Checking my email for the first time all day I saw a notice from our stage manager, Stephen M. Ray Jr.  “I am glad we all weathered the storm” he had written at six o’clock, when it looked like Helena had safely passed up by.  “Be on time for our show tomorrow!”

“I think he wrote this letter one hurricane ago,” I joked.  I stayed up until 3 am unable to sleep until I was absolutely sure I could see the salty menace clearly draining off my sidewalk in a swift flow.  Even then I tossed and turned for another half hour before finally finding escape in narcolepsy.

Indeed, our opening night was cancelled.  All of the bridges to St. Pete were closed after the storm.  Many of our orchestra had lost their homes.  Like Samson at the end of the play, Helene had pulled down the walls of our Philistine temple, crushing us all with cruel vengeance of Mother Nature.

The next morning, when I went to collect our cars, I found our garbage can halfway up the alley with all the others, showing how far the inundation had risen.  Our recyclables were strewn over the much-covered street.  I found a dead fish in the alley and fed it to the egrets that come to my house every morning. They usually get frozen sardines and hot dogs, so they were happy for a fresh fish!  But the yard was trashed, our cabana crushed and a layer of salt muck was causing havoc with our trees and plants.  I picked up the trellis and hosed out the laundry room. We lost our washer and dryer and some power tools in the shed. But we survived! 

Samson and Delilah did finally premiere on Sunday.   Somehow, we pulled together and did two shows at the Palladium, even as we collectively dug out of the sand and waited for power to return and cried over lost homes and cars and dreams. 
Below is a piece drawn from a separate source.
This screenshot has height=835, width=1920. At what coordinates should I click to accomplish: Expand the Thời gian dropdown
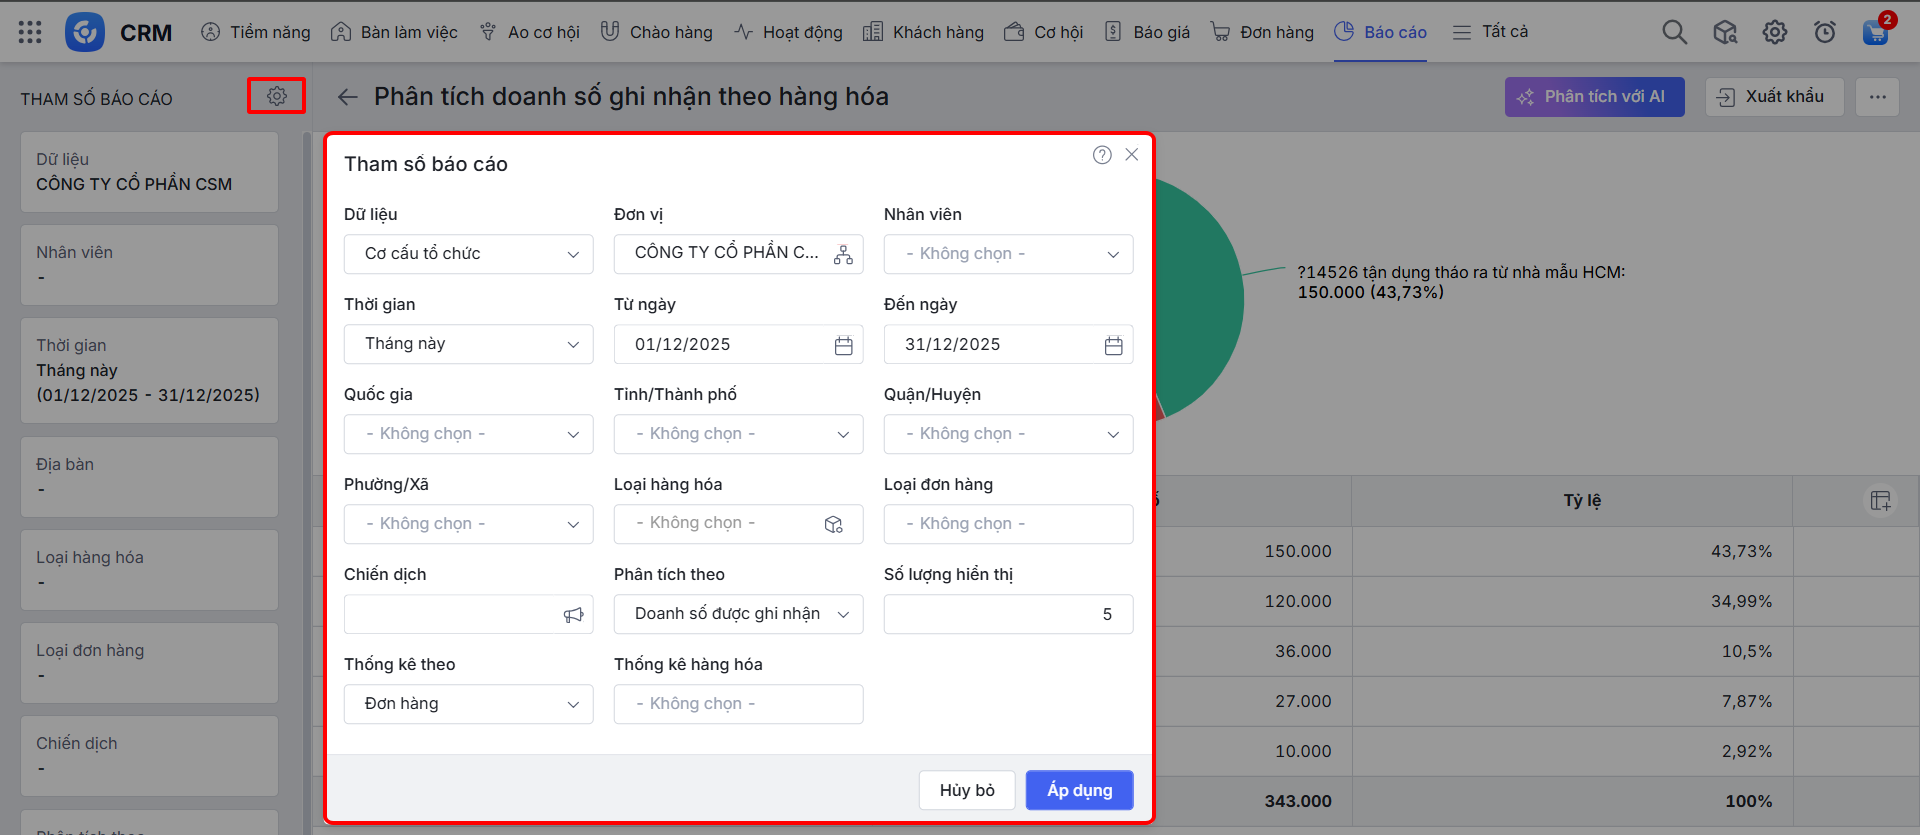tap(468, 344)
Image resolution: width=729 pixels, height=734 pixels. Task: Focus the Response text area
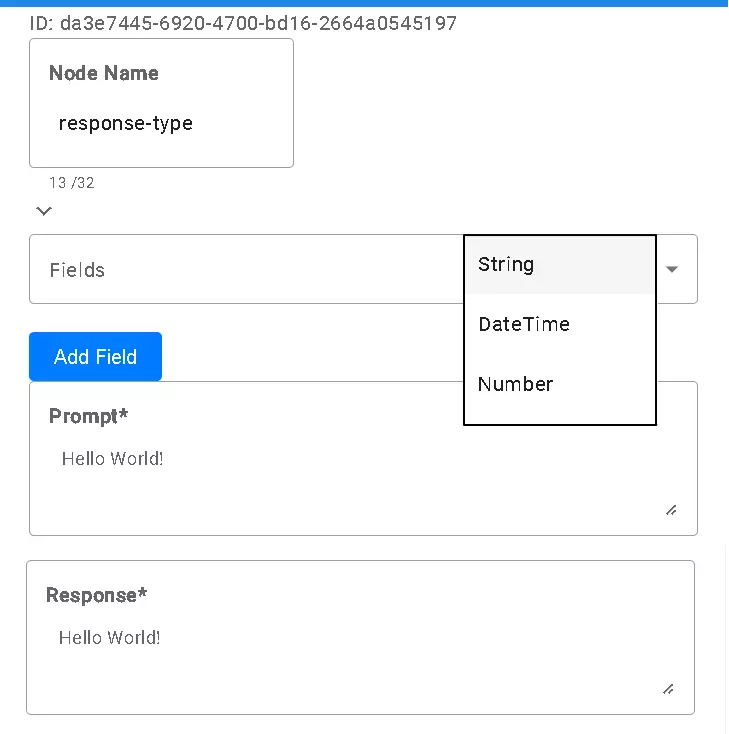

On Wednesday, once the show had closed, a week after Helene, I finally got to work on cleaning up the front of the house. A two-inch layer of flotsam – mostly leaves and sticks and palmetto bits – was still layered over the front step, and walkway, and across the sidewalk and easement.  It was late afternoon, and as I shoveled the debris into a pile, my headphones played the theme from Peter and the Wolf.  It is a lighthearted tune, brightly facing danger in the darkness.  I found my work was not so hard. 

The music of Samson that had been looming in my psyche for a week, just like Helene, was fading now, replaced by a new tune with incomprehensible lyrics in Japanese, but with a great hook.  I smiled and sang along “Gonna Have a Nice Day. Nice. Day. Gonna have a nice day.”